As entrevistas de alguns revolucionários, pessoas muito engajadas politicamente no 25 de Abril, também me tocaram muito. Têm uma grande sensação de impotência perante o rumo que as coisas tomaram, que não era o que desejavam. Mas aquele momento da entrevista parecia possibilitar-lhes um reconciliar, um reviver da memória: ah, alguém quer ouvir a minha história, quer ouvir o que é que eu andava a fazer naqueles momentos do PREC, como nos organizámos naquelas comissões de moradores incríveis, como construímos uma creche…
A demonização que a comunicação social tem feito do PREC diminuiu aspectos do poder mais directo que, se calhar, eram absolutamente fulcrais que voltassem: porque trata-se de cidadania. O que se conseguiu em certos aspectos foi extraordinário. Aquilo que as pessoas conseguiram pela sua vontade foi extraordinário: por exemplo, construir algo tão simples como uma creche. As creches foram uma grande conquista do 25 de Abril, para as mulheres poderem trabalhar, poderem ter onde deixar os filhos. A alegria com que essas pessoas me contavam isso…
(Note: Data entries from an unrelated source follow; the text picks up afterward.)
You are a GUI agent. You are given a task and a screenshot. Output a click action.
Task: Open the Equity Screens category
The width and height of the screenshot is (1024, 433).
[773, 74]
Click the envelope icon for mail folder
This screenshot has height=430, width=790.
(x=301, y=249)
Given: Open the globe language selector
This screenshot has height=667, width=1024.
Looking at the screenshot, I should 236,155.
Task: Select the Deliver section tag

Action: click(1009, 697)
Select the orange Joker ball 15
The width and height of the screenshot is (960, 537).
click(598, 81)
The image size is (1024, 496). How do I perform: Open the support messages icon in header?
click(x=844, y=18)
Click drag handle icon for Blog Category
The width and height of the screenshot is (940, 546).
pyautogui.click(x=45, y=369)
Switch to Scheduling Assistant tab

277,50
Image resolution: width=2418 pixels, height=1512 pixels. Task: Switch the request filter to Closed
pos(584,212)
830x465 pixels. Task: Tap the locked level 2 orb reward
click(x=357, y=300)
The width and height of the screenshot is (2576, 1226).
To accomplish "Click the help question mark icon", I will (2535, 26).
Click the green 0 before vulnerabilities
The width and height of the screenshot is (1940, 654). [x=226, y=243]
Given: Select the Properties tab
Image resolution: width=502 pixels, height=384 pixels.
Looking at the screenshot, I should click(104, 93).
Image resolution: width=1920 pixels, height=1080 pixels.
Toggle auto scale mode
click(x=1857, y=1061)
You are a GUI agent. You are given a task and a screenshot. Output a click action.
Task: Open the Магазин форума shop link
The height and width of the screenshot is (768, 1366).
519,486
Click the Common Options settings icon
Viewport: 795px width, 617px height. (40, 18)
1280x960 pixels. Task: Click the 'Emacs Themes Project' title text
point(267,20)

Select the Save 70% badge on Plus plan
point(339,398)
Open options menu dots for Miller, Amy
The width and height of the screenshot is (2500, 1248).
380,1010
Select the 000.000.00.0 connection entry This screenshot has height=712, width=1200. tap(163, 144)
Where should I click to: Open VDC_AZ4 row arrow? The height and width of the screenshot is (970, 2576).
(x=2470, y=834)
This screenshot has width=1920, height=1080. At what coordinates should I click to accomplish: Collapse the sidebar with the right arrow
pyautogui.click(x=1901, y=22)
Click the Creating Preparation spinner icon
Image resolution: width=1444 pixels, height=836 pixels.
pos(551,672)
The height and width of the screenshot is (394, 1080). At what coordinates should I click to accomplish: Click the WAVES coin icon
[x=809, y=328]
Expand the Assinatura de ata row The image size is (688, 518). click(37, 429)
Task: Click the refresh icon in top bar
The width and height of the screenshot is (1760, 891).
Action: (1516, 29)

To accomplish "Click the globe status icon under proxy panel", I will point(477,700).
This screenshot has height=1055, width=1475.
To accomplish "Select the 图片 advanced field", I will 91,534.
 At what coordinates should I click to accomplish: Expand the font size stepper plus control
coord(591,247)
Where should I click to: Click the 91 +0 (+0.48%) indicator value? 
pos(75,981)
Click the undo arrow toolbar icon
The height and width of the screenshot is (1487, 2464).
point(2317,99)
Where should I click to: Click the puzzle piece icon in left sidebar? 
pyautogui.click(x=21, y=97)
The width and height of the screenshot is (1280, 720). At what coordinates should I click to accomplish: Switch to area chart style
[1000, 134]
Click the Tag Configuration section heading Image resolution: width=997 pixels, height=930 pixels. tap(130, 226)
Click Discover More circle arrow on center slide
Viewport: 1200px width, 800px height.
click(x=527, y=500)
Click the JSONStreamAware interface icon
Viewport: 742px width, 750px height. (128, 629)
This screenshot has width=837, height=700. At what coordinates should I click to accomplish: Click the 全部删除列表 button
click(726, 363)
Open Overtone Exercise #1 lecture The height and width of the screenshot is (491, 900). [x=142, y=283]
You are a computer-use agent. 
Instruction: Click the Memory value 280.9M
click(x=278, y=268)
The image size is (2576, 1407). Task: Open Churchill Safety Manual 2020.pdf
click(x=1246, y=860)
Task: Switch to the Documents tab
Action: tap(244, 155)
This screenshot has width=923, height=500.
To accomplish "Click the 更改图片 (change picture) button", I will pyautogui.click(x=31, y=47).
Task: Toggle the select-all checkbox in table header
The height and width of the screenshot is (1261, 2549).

4. Estudei Antropologia e fazer trabalho de campo, recolher histórias de vida, fazia parte da metodologia. Desde o princípio, no Teatro do Vestido, trabalhamos com a nossa própria biografia e com a observação da realidade. Íamos para a rua falar com pessoas. O trabalho de campo foi-se tornando parte do processo.
Entretanto, fui descobrindo historiadores orais maravilhosos, que têm todo um discurso sobre a história oral e como a história oral dá voz aos que não têm voz.
Eu procuro determinar o que é que aconteceu para aquelas pessoas [com quem falo]. E quando se conta isso, em cena, há uma quantidade de outras pessoas que se identificam porque também têm uma versão daquilo que aconteceu. E há uma vontade em cascata: "Ah, eu também quero partilhar o que aconteceu." "Eu também tenho uma história."
Quando pomos em cena "Um Museu Vivo de Memórias Pequenas e Esquecidas", é surpreendente o número de pessoas que vêm ter comigo no final e que querem que eu recolha a sua história também. Mesmo que não venha a ser parte do espectáculo.
É surpreendente que as pessoas sintam que a sua história não foi ouvida. O 25 de Abril não é um acontecimento que pertence a uma elite político-militar. A um nível, ele foi feito por essa elite político-militar, mas há um quantidade de outras pessoas - cidadãos anónimos - que viveram esses tempos de uma forma muito particular e que constituem um mosaico daquilo que foi o período revolucionário: com todas as suas contradições, com todos os seus excessos por vezes, com a sua beleza por outro lado, o seu idealismo, a sua utopia.
As pessoas não tiveram uma voz, mas as pessoas tem muita coisa para dizer e querem dizê-lo.
Cada vez que sei que alguém [que viveu determinados acontecimentos] morreu penso: estamos a ficar sem tempo. Estamos a ficar sem tempo de contar estas histórias. E, depois, as novas gerações não vão saber.